== Excerpt to read ==
Rocky Mountain Holiday is a television special and a soundtrack album of songs from the special, performed by American singer-songwriter John Denver and The Muppets. The show has Denver playing host to the extended Muppet family; he takes them up into the scenic Rockies for an excursion that includes fishing, hiking, and camping. The soundtrack album was released in November 1982, and the special itself aired May 12, 1983, on ABC. In 1984, the album was nominated for a Grammy Award for Best Album for Children, but lost to Michael Jackson's E.T. the Extra-Terrestrial storybook.
===
* _Directive A_
Translate this sentence from the Rocky Mountain Holiday passage into Spanish: "The soundtrack album was released in November 1982, and the special itself aired May 12, 1983, on ABC."
* _Directive B_
Go on with the Rocky Mountain Holiday passage, picking up after its final sentence.
These records come from a separate source.
== Records shown ==
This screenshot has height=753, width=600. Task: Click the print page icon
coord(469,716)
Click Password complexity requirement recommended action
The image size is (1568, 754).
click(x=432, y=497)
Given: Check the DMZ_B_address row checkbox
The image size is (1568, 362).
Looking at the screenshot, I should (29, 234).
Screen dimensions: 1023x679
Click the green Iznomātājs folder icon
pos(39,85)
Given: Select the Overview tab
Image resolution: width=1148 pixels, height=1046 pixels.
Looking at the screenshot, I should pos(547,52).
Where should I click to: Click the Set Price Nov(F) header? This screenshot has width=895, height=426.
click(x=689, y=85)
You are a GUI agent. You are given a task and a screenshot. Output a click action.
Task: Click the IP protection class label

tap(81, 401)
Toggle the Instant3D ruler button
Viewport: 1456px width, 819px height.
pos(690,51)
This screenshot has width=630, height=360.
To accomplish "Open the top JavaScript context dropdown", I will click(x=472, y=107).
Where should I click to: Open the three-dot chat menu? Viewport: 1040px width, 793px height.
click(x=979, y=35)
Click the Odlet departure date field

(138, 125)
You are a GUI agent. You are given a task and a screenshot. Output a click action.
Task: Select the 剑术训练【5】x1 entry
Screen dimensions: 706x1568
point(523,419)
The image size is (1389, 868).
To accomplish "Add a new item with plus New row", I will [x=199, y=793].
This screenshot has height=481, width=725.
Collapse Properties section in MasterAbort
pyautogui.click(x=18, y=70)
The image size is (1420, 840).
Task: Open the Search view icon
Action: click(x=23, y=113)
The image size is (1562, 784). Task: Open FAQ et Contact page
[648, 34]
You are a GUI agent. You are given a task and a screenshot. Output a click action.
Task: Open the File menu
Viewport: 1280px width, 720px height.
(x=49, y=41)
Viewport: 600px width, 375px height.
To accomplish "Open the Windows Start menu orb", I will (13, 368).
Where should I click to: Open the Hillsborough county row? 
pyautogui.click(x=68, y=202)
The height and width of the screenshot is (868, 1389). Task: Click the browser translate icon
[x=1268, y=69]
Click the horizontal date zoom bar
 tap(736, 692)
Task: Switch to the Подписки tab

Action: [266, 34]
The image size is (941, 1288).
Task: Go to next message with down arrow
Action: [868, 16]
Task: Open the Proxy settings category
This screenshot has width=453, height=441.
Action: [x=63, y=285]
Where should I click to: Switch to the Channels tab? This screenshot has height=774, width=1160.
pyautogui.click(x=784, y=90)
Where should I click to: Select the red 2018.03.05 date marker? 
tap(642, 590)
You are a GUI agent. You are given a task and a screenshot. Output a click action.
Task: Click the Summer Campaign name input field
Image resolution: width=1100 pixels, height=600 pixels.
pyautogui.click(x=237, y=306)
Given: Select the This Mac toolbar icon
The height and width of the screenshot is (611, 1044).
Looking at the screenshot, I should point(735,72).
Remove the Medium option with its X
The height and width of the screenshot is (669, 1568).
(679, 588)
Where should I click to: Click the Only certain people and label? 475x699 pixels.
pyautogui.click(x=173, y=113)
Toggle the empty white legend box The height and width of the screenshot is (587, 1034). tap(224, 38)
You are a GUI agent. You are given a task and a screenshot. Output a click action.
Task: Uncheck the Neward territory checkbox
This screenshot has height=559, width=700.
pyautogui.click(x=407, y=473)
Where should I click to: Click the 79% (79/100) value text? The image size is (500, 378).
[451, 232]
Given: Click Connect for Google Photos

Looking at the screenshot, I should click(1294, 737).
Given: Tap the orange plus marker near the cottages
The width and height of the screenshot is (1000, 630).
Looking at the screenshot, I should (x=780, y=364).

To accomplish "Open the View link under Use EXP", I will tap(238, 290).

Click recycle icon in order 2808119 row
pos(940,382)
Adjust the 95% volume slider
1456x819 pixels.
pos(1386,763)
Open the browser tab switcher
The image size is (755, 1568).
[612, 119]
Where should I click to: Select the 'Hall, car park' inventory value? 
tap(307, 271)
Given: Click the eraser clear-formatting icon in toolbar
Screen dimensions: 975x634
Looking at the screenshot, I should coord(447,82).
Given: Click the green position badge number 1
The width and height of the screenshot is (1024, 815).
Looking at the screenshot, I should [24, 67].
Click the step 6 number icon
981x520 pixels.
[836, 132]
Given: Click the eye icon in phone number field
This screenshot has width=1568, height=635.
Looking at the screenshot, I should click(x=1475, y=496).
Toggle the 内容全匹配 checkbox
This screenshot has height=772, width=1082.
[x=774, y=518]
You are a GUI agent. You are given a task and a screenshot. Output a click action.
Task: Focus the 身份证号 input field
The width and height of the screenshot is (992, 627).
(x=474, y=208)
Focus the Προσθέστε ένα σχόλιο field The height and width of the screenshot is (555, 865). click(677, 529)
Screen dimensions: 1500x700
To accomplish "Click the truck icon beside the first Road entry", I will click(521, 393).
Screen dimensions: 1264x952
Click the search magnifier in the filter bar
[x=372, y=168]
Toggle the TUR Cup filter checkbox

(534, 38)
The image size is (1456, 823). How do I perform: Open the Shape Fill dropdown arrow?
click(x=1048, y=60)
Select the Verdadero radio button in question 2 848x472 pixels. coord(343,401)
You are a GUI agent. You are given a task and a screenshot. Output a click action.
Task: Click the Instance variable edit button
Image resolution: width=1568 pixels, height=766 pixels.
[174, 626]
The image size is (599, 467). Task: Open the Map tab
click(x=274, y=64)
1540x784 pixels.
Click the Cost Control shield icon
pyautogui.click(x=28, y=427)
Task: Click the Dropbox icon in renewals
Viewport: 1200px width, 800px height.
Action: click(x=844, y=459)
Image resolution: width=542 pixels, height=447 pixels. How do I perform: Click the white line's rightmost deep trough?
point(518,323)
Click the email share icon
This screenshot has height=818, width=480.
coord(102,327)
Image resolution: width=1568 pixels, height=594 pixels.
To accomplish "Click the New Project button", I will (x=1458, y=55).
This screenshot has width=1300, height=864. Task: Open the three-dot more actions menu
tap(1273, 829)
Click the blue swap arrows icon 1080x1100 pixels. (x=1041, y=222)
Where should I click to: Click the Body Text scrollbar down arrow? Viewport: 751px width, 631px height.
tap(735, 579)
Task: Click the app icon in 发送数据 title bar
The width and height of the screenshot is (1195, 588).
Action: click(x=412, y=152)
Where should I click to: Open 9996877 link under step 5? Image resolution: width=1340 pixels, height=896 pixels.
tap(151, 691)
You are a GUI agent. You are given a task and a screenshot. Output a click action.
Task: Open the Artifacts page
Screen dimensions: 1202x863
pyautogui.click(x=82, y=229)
===
* _Exercise response A_
El álbum de la banda sonora se publicó en noviembre de 1982, y el especial en sí se emitió el 12 de mayo de 1983 en ABC.

* _Exercise response B_
Album track listing

Side one 
 "Hey Old Pal" – John Denver, Kermit the Frog, Fozzie Bear, and the Cast
 "Grandma’s Feather Bed" – Kermit the Frog and the Cast
 "She'll Be Coming 'Round the Mountain" – Kermit the Frog, Janice, Sgt. Floyd Pepper, Scooter, Gonzo the Great, Miss Piggy, and the Cast
 "Catch Another Butterfly" – John Denver
 "Down by the Old Mill Stream" John Denver and the Cast
 "Durango Mountain Caballero" – John Denver
 "Gone Fishin’" - John Denver and Floyd Pepper

Side two 
 "Medley: Tumbling Tumbleweeds; Happy Trails" – John Denver and Miss Piggy
 "Poems, Prayers and Promises"- John Denver and the Cast
 "Take 'em Away" – The Jug Band
 "Going Camping" – John Denver and the Cast
 "Home on the Range" – John Denver and Rowlf the Dog
 "No One Like You" – John Denver

Plot
John Denver takes the Muppets camping.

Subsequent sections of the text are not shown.